A punto de ingresar a una nueva etapa de la cuarentena, se supone que más flexible y soportable, el Presidente tiene que empezar a gobernar. En especial, para evitar un nuevo avance de Cristina Fernández, quien parece cada vez más disconforme con su gestión y el desempeño de varios ministros. La nueva embestida, otra vez, sería contra el jefe de gabinete, Santiago Cafiero. Ni bien se declaró la pandemia, dirigentes de La Cámpora lo habían comenzado a atacar.
Tanto, que en una reunión de pocos, Alberto Fernández llegó a decir: si alguien quiere la cabeza de Santiago tendrá que pedir la mía también, porque yo me voy con él. Ahora insisten en pedir su cabeza. Cristina y La Cámpora son como un pacman, el videojuego del animalito que se va comiendo a otros, muy rápido y sin siquiera masticar. La vicepresidenta es insaciable. Ya no alcanza con un gabinete donde prevalecen sus fieles. Lo quiere todo. Ya no se conforma con no ir a la cárcel. Pretende que sus causas desaparezcan de un plumazo. Reclama que quienes la acusaron, sean fiscales, jueces, o periodistas que informan, terminen presos, solo por cumplir con su trabajo.
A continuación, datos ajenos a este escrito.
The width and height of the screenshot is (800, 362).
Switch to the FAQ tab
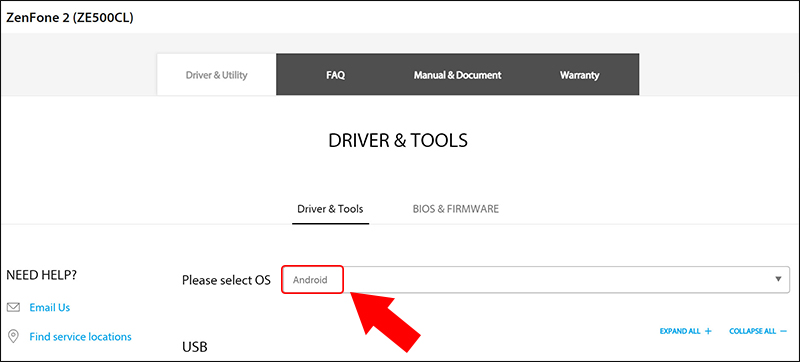(x=336, y=75)

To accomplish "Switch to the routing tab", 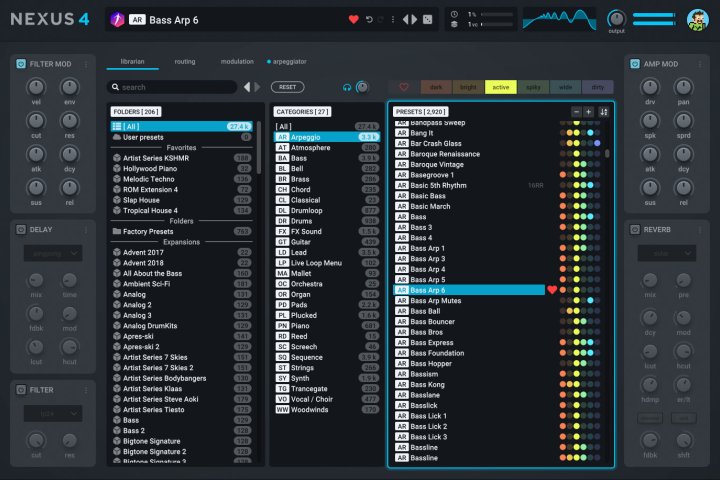I will (184, 62).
El único límite al delirante atropello de Cristina se lo está poniendo la sociedad. Si el jefe de Estado lo terminara de comprender, podría gobernar con menos condicionamiento y más libertad. Haciendo lo que piensa que es correcto. No sobreactuando para tranquilizarla ni complacerla. Distribuyendo el dinero a las provincias de manera equitativa, no para pavimentar el sueño de Cristina de transformar a Axel Kicillof en presidente y a su hijo Máximo en gobernador de la provincia de Buenos Aires. Cuanto antes, Alberto, se dé cuenta, mejor. De otra manera, va a terminar como Daniel Scioli. O peor que Daniel Scioli, si es que eso, en política, fuese posible.